EL EDITOR -ARTISTA. Eric Schierloh, de Barba de abejas (al fondo) y Tomás Fadel (Fadel&Fadel) reivindican la belleza del libro objeto. Si no podés visitar hoy sus stands en el MUNT, recorré sus catálogos en internet. .

Los tucumanos de “Minibus ediciones” también defienden la autoedición. “Antes, uno escribía y buscaba un editor. Pero el objetivo del editor no es decir: “borrá esto”, sino un proceso colectivo. Vimos que había un montón de autores locales que no estaban haciendo circular su producción, Y empezamos con una inversión chiquita, que fue creciendo de a poco. No tenemos ganancias, porque el objetivo es que eso sirva para publicar un libro nuevo”, afirma Julián Miana, que también es traductor (hay un Bob Dylan en espera), y que en Minibús comparte sociedad con Diego Font, con Joaquín Farizano y con Tomás Elsinger.

Como Fadel, Schierloh también es autor, editor, traductor e ilustrador. Pero los libros de “Barba de abejas”, con sus tapas duras, sus hojas cosidas a mano y sus delicadas ilustraciones, son la quintaesencia del “libro objeto”. “Podría decirse que hago todo el circuito: me interesa mucho eso de llevar los textos a la acción; y el texto tiene una acción muy importante cuando es intervenido, cuando es ilustrado, cuando es publicado”, afirma Eric, que define que lo suyo es “una microeditorial artesanal y hogareña de City Bell, Buenos Aires”. Y tan artesanal, que en cinco años editó 5.000 ejemplares hechos a mano, uno por uno, por él mismo.

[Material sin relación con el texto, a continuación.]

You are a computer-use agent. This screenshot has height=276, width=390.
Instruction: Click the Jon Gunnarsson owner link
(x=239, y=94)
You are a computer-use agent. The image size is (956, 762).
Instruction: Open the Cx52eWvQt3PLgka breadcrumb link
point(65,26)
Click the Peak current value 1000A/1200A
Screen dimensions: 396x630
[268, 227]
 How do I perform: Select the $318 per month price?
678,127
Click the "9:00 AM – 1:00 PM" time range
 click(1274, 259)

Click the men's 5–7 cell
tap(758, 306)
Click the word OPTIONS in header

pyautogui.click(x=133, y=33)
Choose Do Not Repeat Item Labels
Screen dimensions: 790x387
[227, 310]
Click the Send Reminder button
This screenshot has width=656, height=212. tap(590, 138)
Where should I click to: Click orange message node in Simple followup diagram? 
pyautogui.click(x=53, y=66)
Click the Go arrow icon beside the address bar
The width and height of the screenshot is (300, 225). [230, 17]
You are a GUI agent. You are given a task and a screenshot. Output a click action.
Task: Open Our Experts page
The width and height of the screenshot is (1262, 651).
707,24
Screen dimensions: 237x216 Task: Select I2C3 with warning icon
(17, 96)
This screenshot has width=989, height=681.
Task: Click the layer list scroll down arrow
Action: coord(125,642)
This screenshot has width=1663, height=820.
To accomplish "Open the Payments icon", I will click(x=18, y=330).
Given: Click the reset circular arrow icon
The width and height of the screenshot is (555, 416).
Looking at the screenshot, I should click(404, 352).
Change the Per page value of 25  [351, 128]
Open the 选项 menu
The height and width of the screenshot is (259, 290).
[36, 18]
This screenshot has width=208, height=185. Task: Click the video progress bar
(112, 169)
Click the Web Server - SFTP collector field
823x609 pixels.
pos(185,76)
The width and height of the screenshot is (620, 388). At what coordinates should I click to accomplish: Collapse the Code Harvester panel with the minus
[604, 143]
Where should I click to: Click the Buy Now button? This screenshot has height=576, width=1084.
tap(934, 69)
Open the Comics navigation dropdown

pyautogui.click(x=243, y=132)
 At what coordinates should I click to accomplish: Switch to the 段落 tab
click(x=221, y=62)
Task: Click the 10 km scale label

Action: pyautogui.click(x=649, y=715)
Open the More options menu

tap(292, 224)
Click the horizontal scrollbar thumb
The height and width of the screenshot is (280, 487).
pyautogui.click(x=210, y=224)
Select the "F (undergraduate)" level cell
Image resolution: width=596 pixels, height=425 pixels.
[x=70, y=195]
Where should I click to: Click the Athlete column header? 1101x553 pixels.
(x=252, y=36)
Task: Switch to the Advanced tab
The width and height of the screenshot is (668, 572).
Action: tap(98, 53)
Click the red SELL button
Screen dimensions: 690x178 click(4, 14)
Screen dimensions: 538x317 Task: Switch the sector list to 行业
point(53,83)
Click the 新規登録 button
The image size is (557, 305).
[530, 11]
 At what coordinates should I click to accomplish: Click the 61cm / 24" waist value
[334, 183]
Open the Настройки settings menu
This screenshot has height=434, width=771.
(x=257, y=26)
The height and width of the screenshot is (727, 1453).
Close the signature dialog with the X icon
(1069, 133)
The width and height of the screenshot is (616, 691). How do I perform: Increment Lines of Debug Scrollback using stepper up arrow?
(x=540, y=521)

- ¿Cómo hacer para convertir lo que se supone precario, artesanal, en un apetecible “libro -objeto?

- La precariedad está detrás de todo, pero esa precariedad ya trae algo innato en el hombre: ver la posibilidad de mejorar, de decir “ lo puedo hacer mejor”. En un libro están las distintas dimensiones de trabajo que se acumulan para un objeto denso, que se puede apreciar tanto desde lo textual como desde lo objetual. Está la dimensión de los colores, de la pintura, de la ilustración, pero también está la notación, el prólogo.

En el catálogo de Fadel y en el de “Barba de abejas”, la traducción pisa fuerte. “Traducir - afirma Schierloh- es la posibilidad de ser generosos al compartir esos textos con otras personas que no leen esa lengua. “Pero, además -advierte - es un enorme recursos para la subsistencia editorial. Las editoriales que ofrecen obras traducidas salen con una enorme ventaja de supervivencia, que permite, como editorial independiente, colocar los libros más rápido, al tener lectores preexistentes, y así poder captar el interés. Acá el tiempo es fundamental, porque los proyectos nacen rápido y se ahogan pronto”.